→ What you will do:
Retype verbatim the lines of the listing, from the very first through the line with "Warkocz dobierany (213, 2500)".

→ Provided records:
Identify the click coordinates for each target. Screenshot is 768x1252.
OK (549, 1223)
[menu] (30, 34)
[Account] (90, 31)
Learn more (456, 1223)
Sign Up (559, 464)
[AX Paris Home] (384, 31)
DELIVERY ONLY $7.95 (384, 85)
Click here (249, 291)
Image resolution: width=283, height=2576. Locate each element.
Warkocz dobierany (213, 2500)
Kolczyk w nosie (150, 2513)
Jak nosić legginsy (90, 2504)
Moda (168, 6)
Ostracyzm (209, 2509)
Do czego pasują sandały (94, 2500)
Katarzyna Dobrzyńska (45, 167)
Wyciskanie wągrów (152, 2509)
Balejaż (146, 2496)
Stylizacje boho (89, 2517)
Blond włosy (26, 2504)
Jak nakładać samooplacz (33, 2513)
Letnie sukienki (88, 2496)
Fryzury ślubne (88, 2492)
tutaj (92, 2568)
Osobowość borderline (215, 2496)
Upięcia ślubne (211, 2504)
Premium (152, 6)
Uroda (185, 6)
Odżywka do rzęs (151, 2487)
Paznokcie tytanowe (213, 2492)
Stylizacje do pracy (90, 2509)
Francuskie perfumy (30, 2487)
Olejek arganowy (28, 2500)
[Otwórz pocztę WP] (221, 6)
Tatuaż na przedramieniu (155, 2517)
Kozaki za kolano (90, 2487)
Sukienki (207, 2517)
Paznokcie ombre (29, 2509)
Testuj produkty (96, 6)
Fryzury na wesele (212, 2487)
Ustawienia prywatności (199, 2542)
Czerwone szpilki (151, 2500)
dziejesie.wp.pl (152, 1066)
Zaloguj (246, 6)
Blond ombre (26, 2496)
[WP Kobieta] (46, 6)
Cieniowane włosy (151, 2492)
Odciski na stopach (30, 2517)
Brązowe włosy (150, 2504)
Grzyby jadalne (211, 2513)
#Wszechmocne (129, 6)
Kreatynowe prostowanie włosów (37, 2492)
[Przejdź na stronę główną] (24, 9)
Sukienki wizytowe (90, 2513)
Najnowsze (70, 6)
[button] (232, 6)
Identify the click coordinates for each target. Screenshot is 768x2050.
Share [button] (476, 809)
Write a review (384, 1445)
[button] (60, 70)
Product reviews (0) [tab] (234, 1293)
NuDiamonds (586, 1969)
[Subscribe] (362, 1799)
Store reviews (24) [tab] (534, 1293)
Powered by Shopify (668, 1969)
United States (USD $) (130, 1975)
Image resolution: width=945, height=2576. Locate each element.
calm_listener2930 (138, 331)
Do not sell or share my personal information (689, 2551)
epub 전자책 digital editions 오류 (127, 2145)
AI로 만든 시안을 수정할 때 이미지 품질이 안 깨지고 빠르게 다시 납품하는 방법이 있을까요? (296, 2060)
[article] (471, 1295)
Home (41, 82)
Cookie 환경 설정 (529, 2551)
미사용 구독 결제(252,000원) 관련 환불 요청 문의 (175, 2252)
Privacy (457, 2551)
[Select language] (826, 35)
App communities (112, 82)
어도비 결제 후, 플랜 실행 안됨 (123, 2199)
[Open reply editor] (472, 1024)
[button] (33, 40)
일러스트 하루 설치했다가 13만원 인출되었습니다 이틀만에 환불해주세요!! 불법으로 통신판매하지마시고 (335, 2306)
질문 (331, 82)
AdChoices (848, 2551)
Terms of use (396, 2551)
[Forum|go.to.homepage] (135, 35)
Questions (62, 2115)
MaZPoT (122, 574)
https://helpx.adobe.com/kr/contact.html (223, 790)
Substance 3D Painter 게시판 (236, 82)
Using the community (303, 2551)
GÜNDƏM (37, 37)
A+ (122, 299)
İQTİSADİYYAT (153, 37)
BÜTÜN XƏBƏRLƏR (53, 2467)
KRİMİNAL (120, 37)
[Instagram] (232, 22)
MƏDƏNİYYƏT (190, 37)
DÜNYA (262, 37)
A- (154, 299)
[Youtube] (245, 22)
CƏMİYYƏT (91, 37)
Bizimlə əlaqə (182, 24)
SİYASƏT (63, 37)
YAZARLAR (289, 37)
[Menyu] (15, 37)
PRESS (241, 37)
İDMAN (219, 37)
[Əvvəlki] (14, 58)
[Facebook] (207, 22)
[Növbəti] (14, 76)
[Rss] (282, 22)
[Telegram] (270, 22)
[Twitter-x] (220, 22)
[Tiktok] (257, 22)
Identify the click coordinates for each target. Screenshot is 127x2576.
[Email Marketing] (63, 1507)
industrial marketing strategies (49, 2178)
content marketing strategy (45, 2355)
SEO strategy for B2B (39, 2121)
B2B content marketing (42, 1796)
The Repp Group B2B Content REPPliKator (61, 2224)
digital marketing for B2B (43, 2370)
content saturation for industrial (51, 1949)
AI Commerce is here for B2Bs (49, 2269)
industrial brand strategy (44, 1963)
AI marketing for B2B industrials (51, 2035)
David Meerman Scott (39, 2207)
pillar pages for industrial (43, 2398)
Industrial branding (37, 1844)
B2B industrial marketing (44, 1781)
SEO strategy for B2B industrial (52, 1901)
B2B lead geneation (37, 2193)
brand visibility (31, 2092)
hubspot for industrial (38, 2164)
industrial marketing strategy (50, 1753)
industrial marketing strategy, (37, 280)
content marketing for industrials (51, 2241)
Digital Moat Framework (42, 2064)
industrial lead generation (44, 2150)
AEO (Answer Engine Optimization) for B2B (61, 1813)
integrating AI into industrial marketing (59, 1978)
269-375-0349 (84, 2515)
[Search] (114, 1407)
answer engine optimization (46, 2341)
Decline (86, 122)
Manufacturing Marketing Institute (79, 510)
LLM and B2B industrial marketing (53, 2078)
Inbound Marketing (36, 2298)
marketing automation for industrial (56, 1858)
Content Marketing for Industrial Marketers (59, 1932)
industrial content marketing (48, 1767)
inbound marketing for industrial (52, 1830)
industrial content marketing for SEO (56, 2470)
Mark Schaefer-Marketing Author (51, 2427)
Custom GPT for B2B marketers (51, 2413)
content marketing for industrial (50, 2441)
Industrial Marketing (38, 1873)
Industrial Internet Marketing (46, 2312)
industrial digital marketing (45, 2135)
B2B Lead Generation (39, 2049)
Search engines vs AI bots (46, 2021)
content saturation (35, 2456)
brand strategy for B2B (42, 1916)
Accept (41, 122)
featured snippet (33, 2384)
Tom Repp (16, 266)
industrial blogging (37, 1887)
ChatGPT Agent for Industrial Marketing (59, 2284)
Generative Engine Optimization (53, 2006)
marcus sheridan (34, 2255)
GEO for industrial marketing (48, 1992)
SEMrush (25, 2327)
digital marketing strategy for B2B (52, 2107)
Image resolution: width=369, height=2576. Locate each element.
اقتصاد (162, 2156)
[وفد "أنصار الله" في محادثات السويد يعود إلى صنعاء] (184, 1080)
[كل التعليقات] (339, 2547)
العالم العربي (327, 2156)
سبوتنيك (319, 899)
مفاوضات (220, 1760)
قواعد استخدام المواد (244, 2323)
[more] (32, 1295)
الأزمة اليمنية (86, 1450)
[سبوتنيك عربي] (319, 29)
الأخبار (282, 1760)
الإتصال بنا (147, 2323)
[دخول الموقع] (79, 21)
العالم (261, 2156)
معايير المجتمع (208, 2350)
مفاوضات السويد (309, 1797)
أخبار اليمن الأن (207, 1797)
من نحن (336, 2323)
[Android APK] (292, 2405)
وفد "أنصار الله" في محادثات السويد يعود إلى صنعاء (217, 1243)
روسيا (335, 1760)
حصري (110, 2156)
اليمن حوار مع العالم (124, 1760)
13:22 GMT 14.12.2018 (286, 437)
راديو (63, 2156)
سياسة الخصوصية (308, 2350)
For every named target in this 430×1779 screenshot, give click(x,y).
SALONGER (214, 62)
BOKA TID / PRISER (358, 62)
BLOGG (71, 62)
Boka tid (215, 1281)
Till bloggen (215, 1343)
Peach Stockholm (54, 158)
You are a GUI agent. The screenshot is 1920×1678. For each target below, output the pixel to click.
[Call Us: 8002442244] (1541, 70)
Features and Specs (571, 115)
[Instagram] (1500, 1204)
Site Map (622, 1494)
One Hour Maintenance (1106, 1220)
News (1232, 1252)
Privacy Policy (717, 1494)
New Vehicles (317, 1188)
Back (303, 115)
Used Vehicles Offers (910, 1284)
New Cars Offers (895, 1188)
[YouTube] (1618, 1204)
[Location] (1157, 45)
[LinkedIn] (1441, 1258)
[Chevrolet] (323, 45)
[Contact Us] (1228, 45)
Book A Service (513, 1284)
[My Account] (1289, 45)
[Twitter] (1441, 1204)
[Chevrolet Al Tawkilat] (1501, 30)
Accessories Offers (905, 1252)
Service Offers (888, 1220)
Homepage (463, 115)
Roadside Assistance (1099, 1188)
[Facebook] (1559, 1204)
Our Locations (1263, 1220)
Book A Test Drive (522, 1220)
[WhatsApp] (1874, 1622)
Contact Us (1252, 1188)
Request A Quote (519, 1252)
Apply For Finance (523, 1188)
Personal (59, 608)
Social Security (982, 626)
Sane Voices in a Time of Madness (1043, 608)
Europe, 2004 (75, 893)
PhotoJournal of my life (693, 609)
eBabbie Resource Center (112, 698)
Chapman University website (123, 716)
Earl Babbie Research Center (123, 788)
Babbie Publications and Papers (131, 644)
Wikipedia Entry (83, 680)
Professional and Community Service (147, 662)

→ Solution to this problem:
Identify the click coordinates for each target. Screenshot is 768x1252.
OK (549, 1223)
[menu] (30, 34)
[Account] (90, 31)
Learn more (456, 1223)
Sign Up (559, 464)
[AX Paris Home] (384, 31)
DELIVERY ONLY $7.95 (384, 85)
Click here (249, 291)
Image resolution: width=283, height=2576. Locate each element.
Warkocz dobierany (213, 2500)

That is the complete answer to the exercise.